With the pictures set aside, reproduce each entry precisely as it reads.

___ Supplied material ___

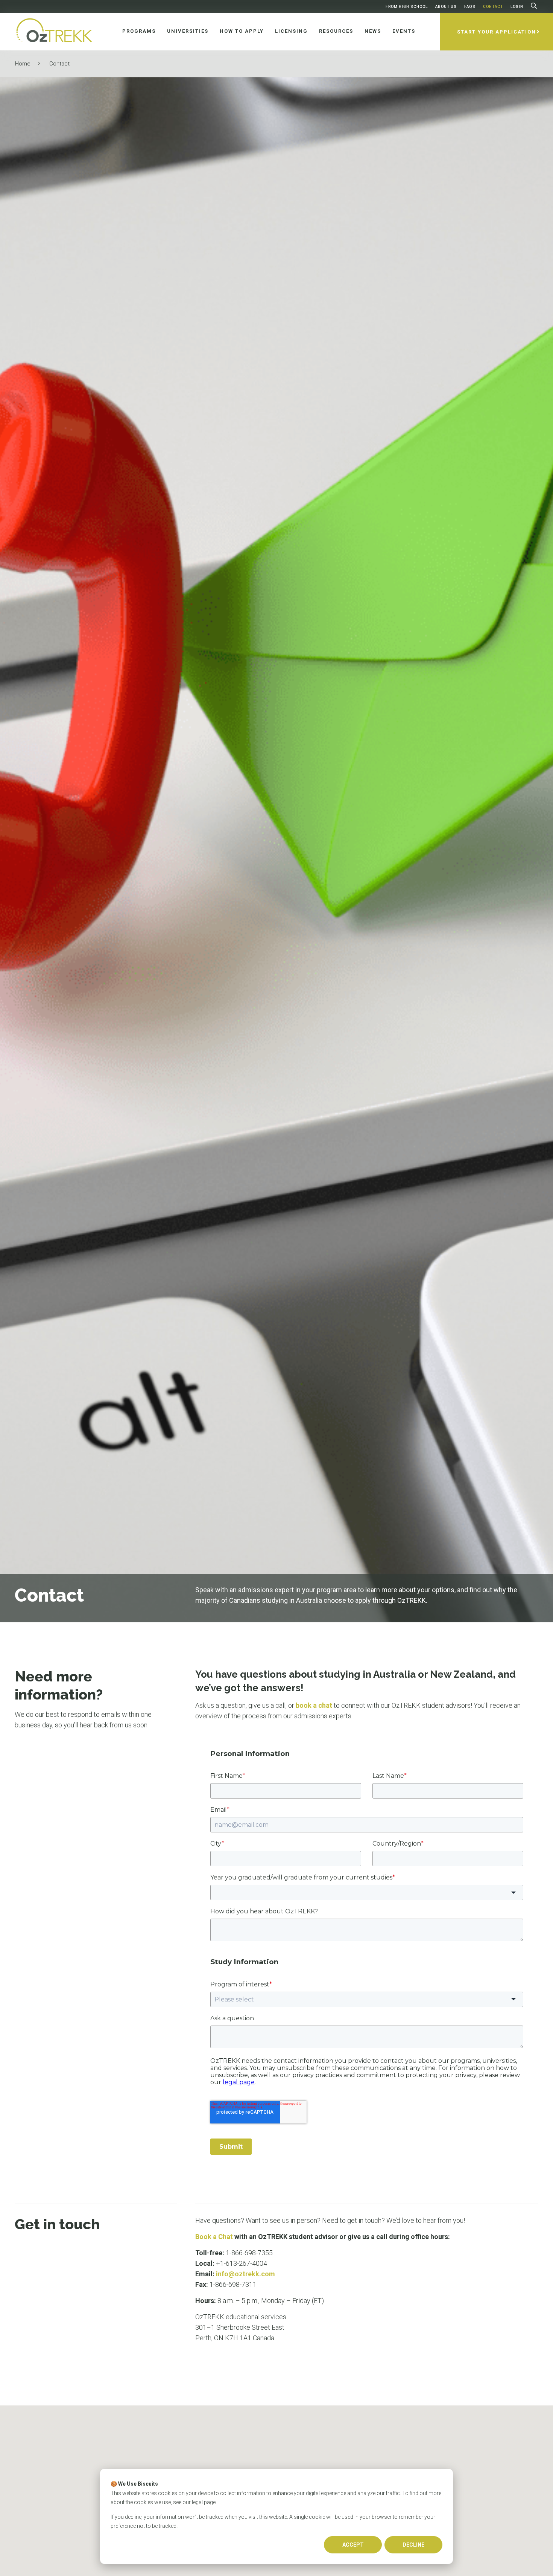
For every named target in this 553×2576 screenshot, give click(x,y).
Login (516, 7)
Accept (353, 2545)
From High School (407, 7)
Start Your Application (496, 32)
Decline (413, 2545)
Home (22, 63)
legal (197, 2502)
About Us (446, 7)
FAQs (470, 7)
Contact (493, 7)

___

**Exercise solution**
For every named target in this 553×2576 screenshot, give click(x,y).
Login (516, 7)
Accept (353, 2545)
From High School (407, 7)
Start Your Application (496, 32)
Decline (413, 2545)
Home (22, 63)
legal (197, 2502)
About Us (446, 7)
FAQs (470, 7)
Contact (493, 7)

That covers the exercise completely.